▶ Text passage:
HTT Manuscript Pre-publication is available
Abstract:
Purpose:
Validating artificial intelligence (AI) algorithms for clinical use in medical images is a challenging endeavor due to a lack of standard reference data (ground truth). This topic typically occupies a small portion of the discussion in research papers since most of the
efforts are focused on developing novel algorithms. In this work, we present a
collaboration to create a validation dataset of pathologist annotations for algorithms that
process whole slide images (WSIs). We focus on data collection and evaluation of
algorithm performance in the context of estimating the density of stromal tumor
infiltrating lymphocytes (sTILs) in breast cancer.
Methods:
We digitized 64 glass slides of hematoxylin- and eosin-stained ductal carcinoma
core biopsies prepared at a single clinical site. A collaborating pathologist selected 10
regions of interest (ROIs) per slide for evaluation. We created training materials and
workflows to crowdsource pathologist image annotations on two modes: an optical
microscope and two digital platforms. The microscope platform allows the same ROIs to
be evaluated in both modes. The workflows collect the ROI type, a decision on whether
the ROI is appropriate for estimating the density of sTILs, and if appropriate, the sTIL
density value for that ROI.

▶ Given entries:
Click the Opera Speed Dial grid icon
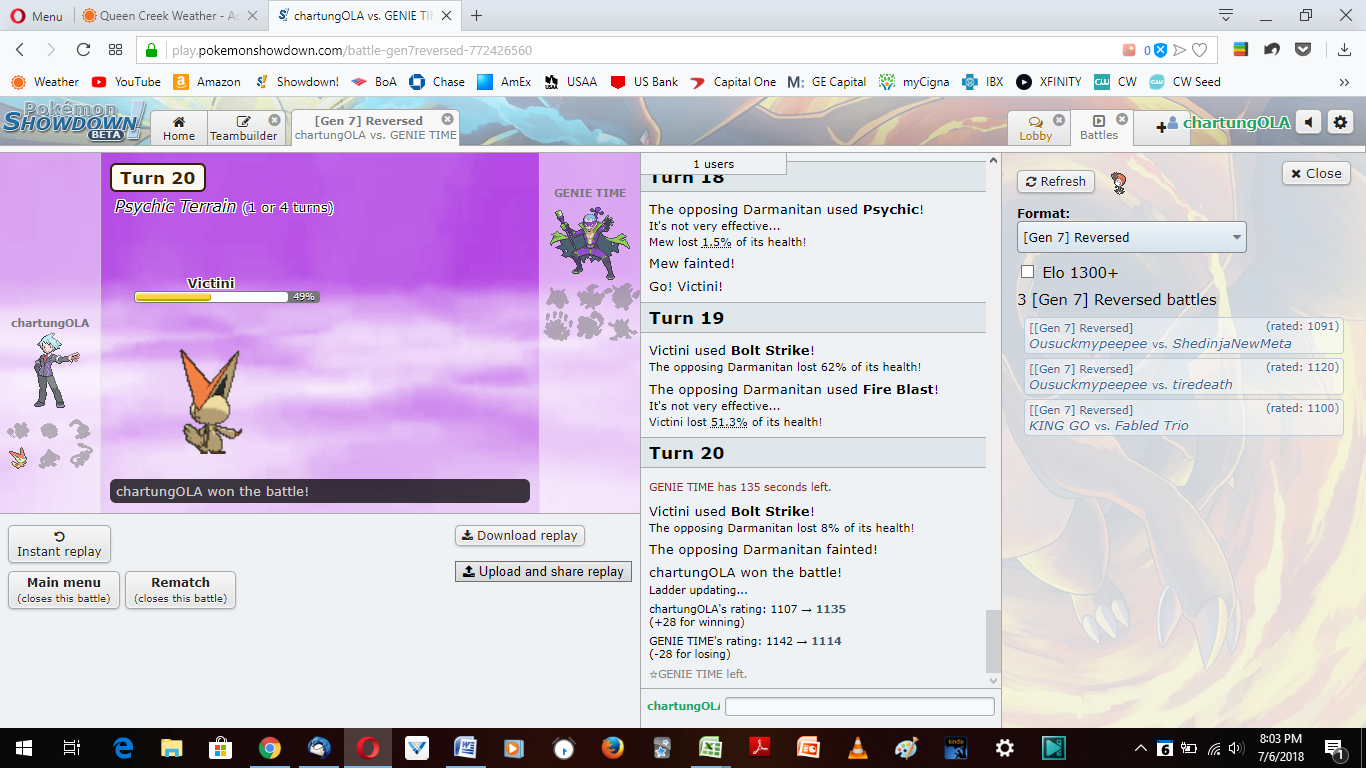Viewport: 1366px width, 768px height. 115,50
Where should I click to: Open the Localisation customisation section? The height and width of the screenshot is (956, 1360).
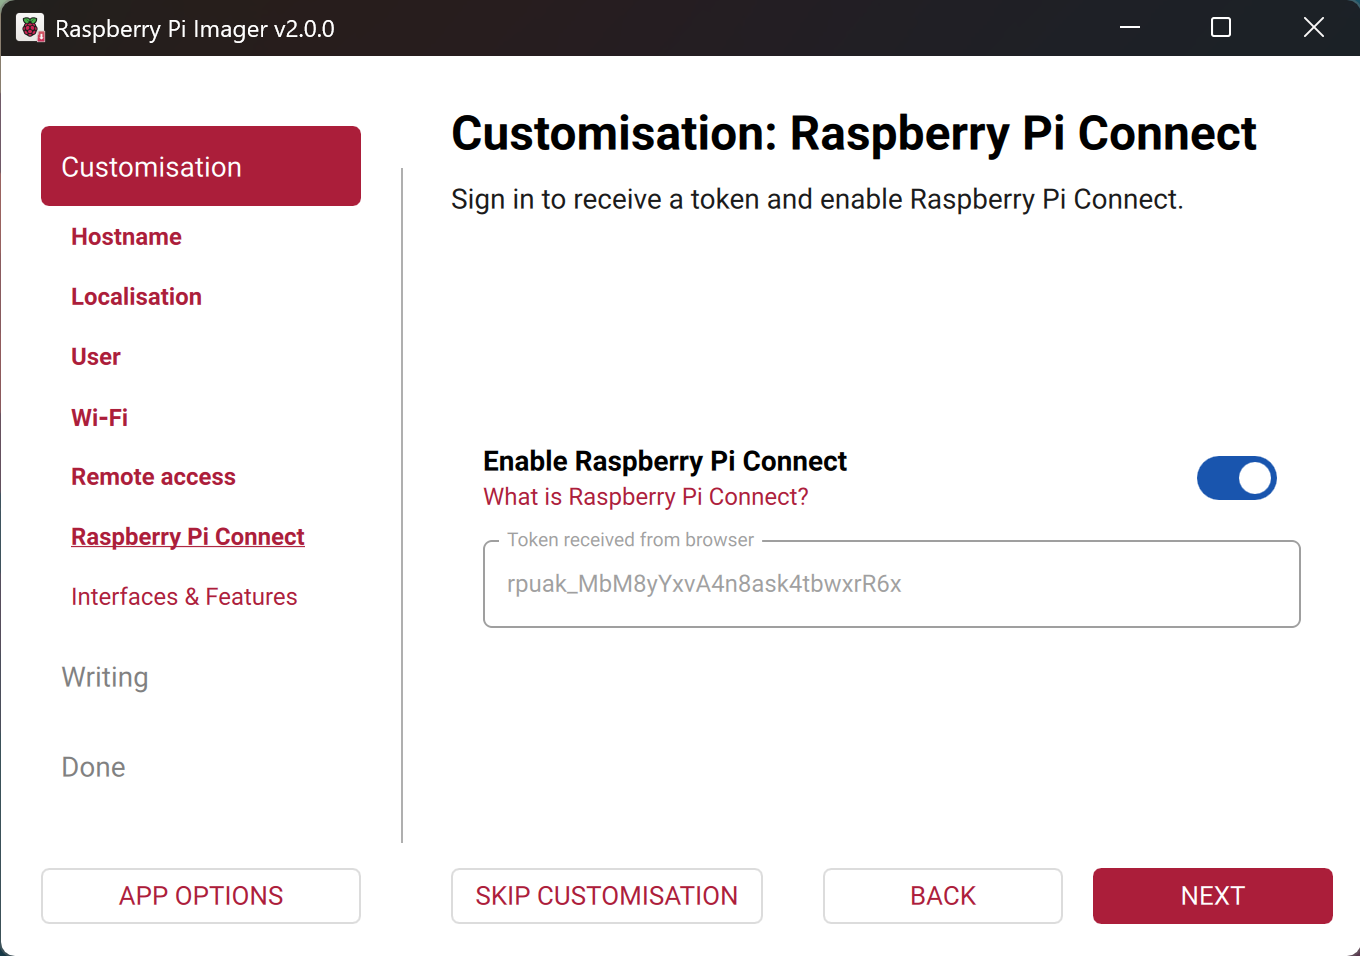click(136, 297)

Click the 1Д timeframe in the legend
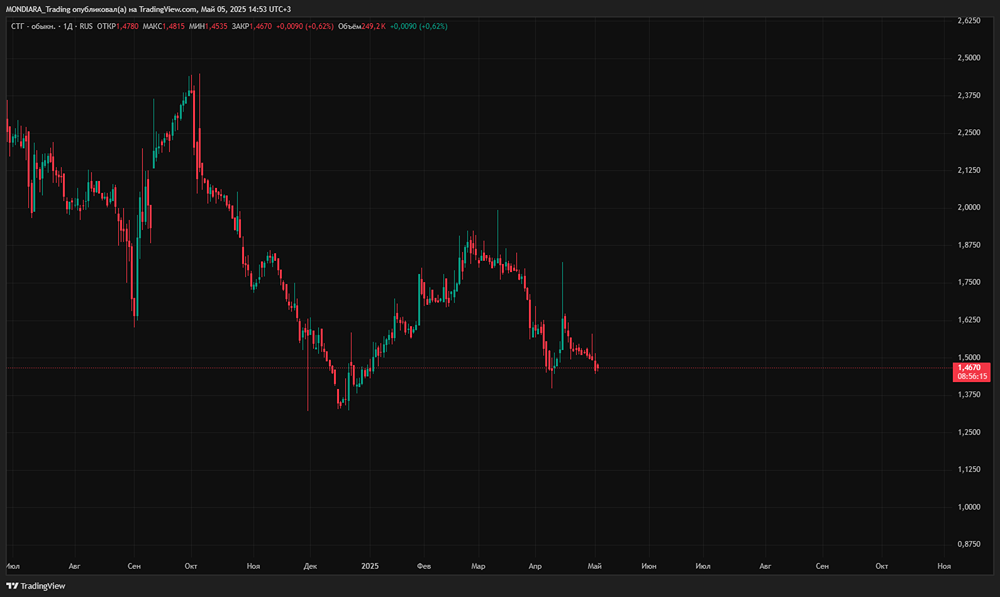point(68,26)
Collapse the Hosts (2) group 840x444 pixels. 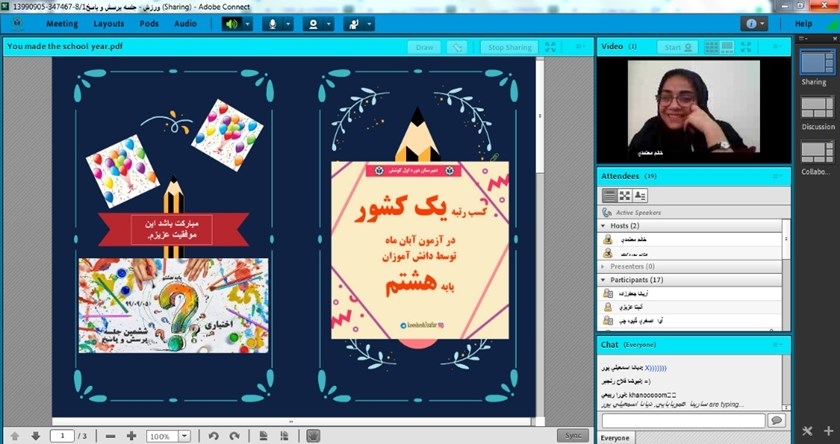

▶ Exercise objective: Pick up the abstract on pathologist annotations for breast cancer slides from the point where it stops.

▶ Answer to this problem:
Results:
In total, 19 pathologists made 1,645 ROI evaluations during a data-collection event
and the following two weeks. The pilot study yielded an abundant number of cases with
nominal sTIL infiltration. Furthermore, we found that the sTIL densities are correlated
within a case, and there is notable pathologist variability. Consequently, we outline
plans to improve our ROI and case sampling methods. We also outline statistical
methods to account for ROI correlations within a case and pathologist variability when
validating an algorithm.
Conclusion:
We have built workflows for efficient data collection and tested them in a pilot study.
As we prepare for pivotal studies, we will consider what it will take for the dataset to be
fit for a regulatory purpose: study size, patient population, and pathologist training and
qualifications. To this end, we will elicit feedback from the FDA via the Medical Device
Development Tool program and from the broader digital pathology and AI community.
Ultimately, we intend to share the dataset, statistical methods, and lessons learned.”